Monday, May 11, 2015

Catch-Up Week: Rhubarb Upside Down Cake

I had leftover rhubarb and lemon from the Blue Rhu Pie.  I had leftover sour cream from the cran-raspberry upside down cake.  So I figured I might as well do the rhubarb upside-down cake for Catch-Up week.  I guess it's a variation more than a catch-up, but I didn't have anything to catch up on, and I love rhubarb upside down cake, so it was an easy choice.

I liked this cake a lot, but I didn't like it as well as the cran-raspberry version.  And I know why.  I also know why it must drive cookbook authors completely bonkers when people fiddle around with their recipes and then criticize the recipe.  I know exactly what I did wrong, and I never thought it would make such a difference.

No problems with the rhubarb except that there was not quite enough (but I was only short 10 or 11 grams, so that wasn't the problem).  And of course the rhubarb had been in my crisper drawer for a week, but rhubarb's not that delicate.
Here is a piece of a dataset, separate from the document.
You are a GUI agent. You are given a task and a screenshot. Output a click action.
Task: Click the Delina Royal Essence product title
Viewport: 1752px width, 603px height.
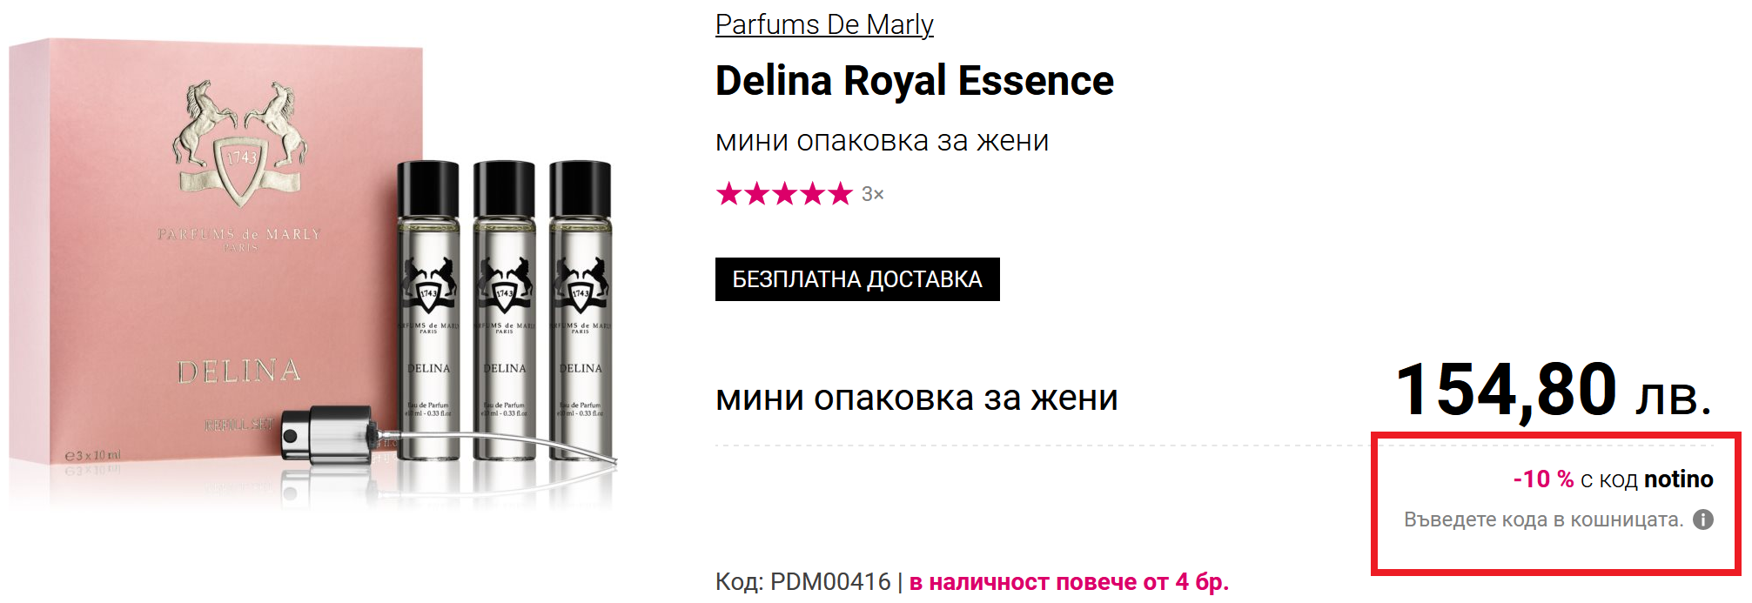914,81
The sugar was a mixture of dark brown muscovado and light brown regular sugar, which is the reverse of what it's supposed to be, but I didn't use too much of the dark brown muscovado, which is very dark and very intense.  I don't think that was a problem either.
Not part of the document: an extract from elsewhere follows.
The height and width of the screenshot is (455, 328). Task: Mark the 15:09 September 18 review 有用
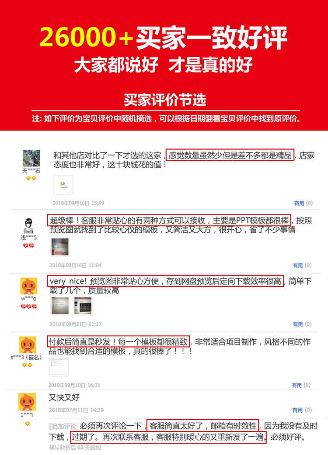tap(299, 203)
I know it looks beautiful when you arrange the pieces of rhubarb, all cut in an even size and all facing the same way, in an intricate pattern, but that's not the point of upside down cake.  Upside down cake is a mix-it-up and put-it-on-the-table fast kind of dessert, right?

No, my problem came when I ran out of sour cream, and I wasn't close enough to just shrug my shoulders and move on.  But I remember that Rose has a delicious cake that uses sour cream, so I thought it should work to substitute cream cheese for some of the sour cream and heavy cream for the rest:  in other words, instead of sour cream, I had a mixture of sour cream, heavy cream, and cream cheese.  I was hoping that it would be at least as good as the original recipe, and possibly better.  But no.
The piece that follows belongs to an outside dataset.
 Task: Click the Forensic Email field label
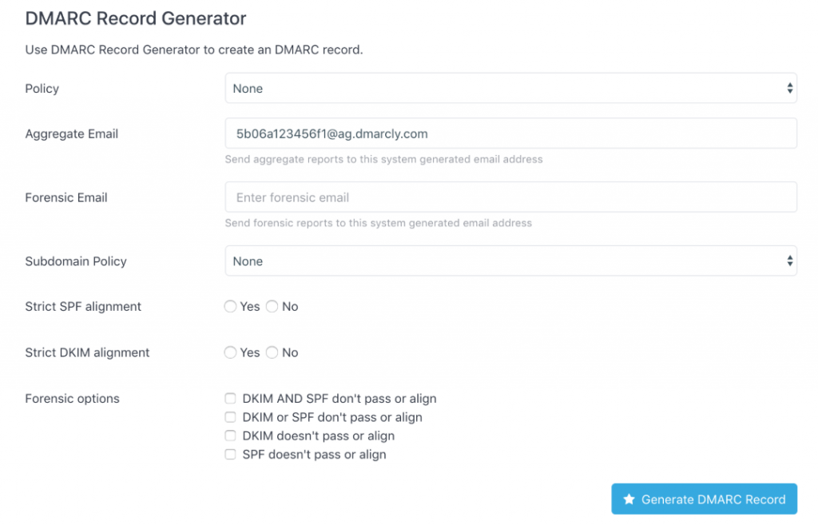click(66, 197)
And look how rich and fluffy the batter looks!  Who could blame me for thinking this would be a huge success.

The cake was dense and not soft and tender the way my first upside-down cake was,  You can also see that there are a few holes in the batter, leading me to believe that there were some air holes that didn't get smoothed out.  Oh, it wasn't a bad cake.  The flavors were still good.  But the texture of the cake definitely left something to be desired, and I think what was desired was a cook who actually followed the recipe.  I attribute this less than stellar cake to the fact that I was trying to bake just one more thing before we left for England, and my mind was scattered.  Next time I make this cake, I'll be sure to have all the sour cream I need, and then some.  

Don't let this version dissuade you from baking the rhubarb version of this cake (if you like rhubarb, that is).  Just read the directions.


  1. Now I feel like making this rhubarb version too! I have some rhubarb frozen for just in case of emergency..hahaha..if we need for the next recipe. I wonder if there are anymore rhubarb that will be called for in TBB? I can't tell that your cake is dense, it looked good in the photo.

  2. I'm agreeing with Faithy you can't tell the cake is dense, it looks really good in the photo. I grow rhubarb, but everything is finished now as we move towards winter here, but next summer I'll make the rhubarb version :)

  3. Looks good to me! I wouldn't turn down a slice!

  4. Looks good to me! I wouldn't turn down a slice!

  5. Agree, dense or not, it looks very, very edible! It's good to be able to experiment with ingredients at hand as it gives one a deeper appreciation of a well-researched cookbook. Sometimes only the stated ingredients will do. Having said that, I've been able to successfully replace sour cream with yogurt in various cake recipes.

  6. I'm impresses that you were baking just before going overseas. Sometimes making do works and sometimes..not so much. I think your cake looks delicious anyway.